**TASK BRIEF**
Look through the records below for the line with "[instagram] (2239, 13)". Return that line and each one after it up to and including the line with "Contact (1190, 1484)", exactly.

───

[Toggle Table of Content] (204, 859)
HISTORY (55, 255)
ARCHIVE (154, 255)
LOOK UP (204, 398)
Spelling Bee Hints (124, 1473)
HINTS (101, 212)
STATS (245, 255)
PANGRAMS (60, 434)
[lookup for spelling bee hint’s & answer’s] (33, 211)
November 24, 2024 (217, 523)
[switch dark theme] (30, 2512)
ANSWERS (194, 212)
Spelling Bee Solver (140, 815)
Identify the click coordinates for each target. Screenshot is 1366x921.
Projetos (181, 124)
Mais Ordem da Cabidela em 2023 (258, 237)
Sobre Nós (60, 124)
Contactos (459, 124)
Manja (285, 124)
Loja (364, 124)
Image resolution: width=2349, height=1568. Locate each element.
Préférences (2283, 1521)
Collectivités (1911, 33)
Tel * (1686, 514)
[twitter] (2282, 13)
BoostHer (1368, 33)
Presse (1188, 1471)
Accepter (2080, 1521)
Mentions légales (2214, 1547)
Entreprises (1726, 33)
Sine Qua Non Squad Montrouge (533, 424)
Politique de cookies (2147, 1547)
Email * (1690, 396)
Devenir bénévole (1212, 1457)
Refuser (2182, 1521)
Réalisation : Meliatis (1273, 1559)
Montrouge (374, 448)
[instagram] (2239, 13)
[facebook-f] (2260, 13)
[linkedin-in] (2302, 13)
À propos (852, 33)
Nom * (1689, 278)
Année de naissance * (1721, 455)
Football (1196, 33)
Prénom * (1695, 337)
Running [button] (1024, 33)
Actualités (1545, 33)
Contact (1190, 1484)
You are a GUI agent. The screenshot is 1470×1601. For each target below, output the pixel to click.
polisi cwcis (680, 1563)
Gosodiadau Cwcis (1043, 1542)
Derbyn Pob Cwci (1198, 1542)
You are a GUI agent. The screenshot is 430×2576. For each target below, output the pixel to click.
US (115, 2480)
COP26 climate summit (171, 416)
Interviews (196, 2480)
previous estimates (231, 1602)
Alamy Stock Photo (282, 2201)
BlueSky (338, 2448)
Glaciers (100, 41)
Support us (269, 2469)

───

**COMPLETED TASK**
[instagram] (2239, 13)
[facebook-f] (2260, 13)
[linkedin-in] (2302, 13)
À propos (852, 33)
Nom * (1689, 278)
Année de naissance * (1721, 455)
Football (1196, 33)
Prénom * (1695, 337)
Running [button] (1024, 33)
Actualités (1545, 33)
Contact (1190, 1484)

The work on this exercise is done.